Students Help Students Stay in CPCS

For the first time since last March, there’s an atmosphere of hope among students of the College of Public and Community Service.

The continued short-staffing in CPCS advising since last semester (despite written promises of a forthcoming plan to replace transferred and ‘re-purposed’ personnel) led a group of students to build on the previously existing, student-led Student Resource Center.

The team worked all summer to plan and execute two student-led advising workshops during the last two weeks of August, earning competencies along the way for their work.

“Our goal was retention. We believe in this program, this mode of learning, and this College. Helping one another here is the first step is using what we learn at CPCS in the outside world,” says Dennis Begany, a second year CPCS student studying Community Planning and Co-chair of the Student Resource Center (SRC.)

Daniel Harrison, a third year student in Human Services/Non-profit Mgmt. adds “prior to this project, none of us had advisors, nor had anyone since last March been assigned to help us complete our learning plans, and hence degrees. But this summer we achieved a true partnership with faculty and the support staff we have left.”

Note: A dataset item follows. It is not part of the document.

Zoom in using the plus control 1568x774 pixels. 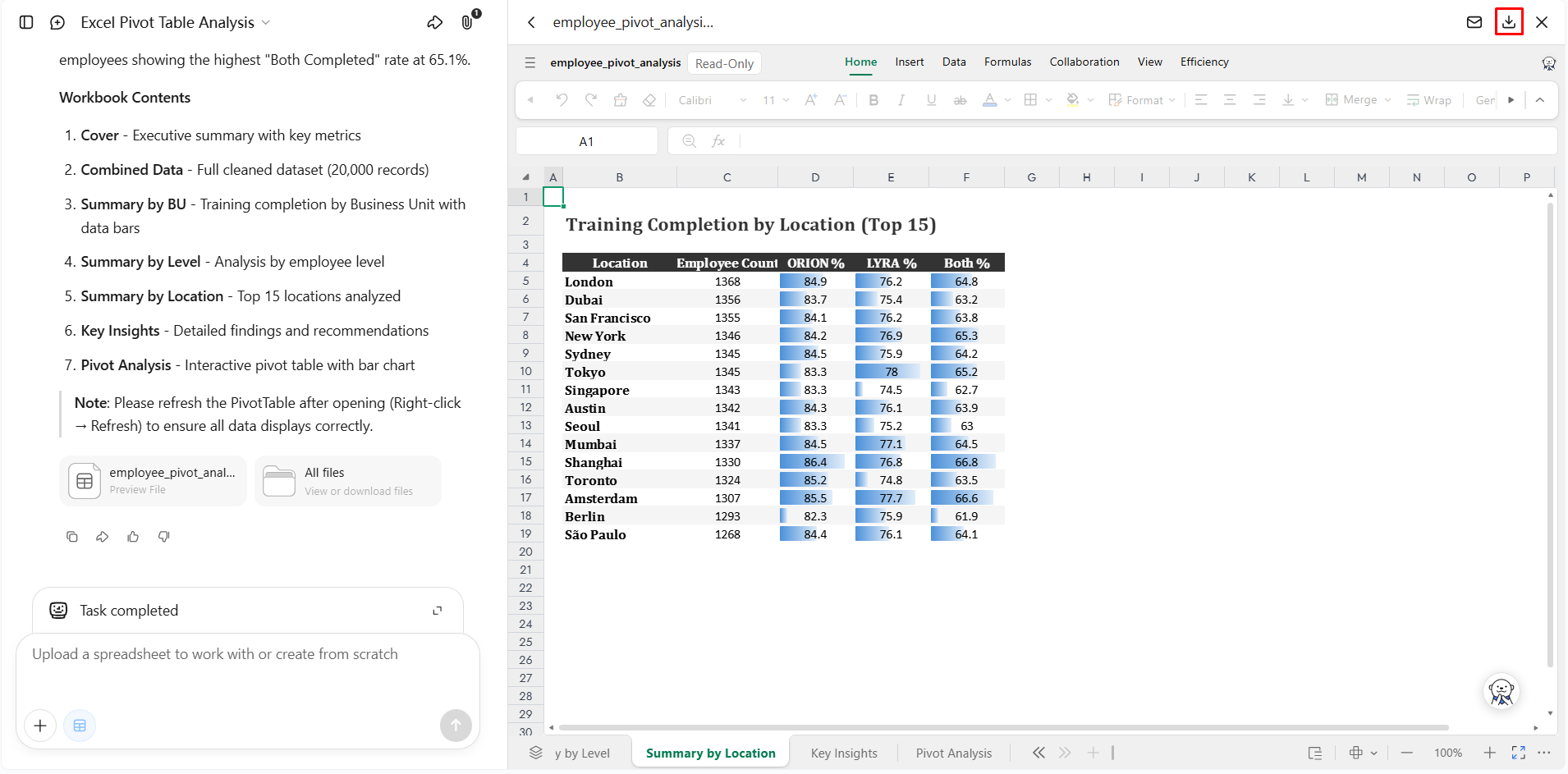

I attended both workshops, personally observing interactions between students, staff, and faculty. One student approached me in confidence to say that “before today I was gone. I felt like the University had sold me a bill of goods and pulled the rug right out from under me. But now I’m staying.” Two others echoed her feeling, saying that they’d been “lost before,” but now “knew how to finish.”

“No one walks out of this room without getting the answers they need,” said Human Services major Lynne Marshall as she and fellow CPCS student and volunteer Alison Robles matched students with faculty and staff.

Each of the more than thirty students who attended the workshops was asked to fill out a questionnaire gauging how prepared they felt as well as the level of understanding he/she had about finishing their CPCS programs. Two-thirds reported a severe lack of understanding prior to the workshop. Many had been scared that they’d not be able to finish what they started.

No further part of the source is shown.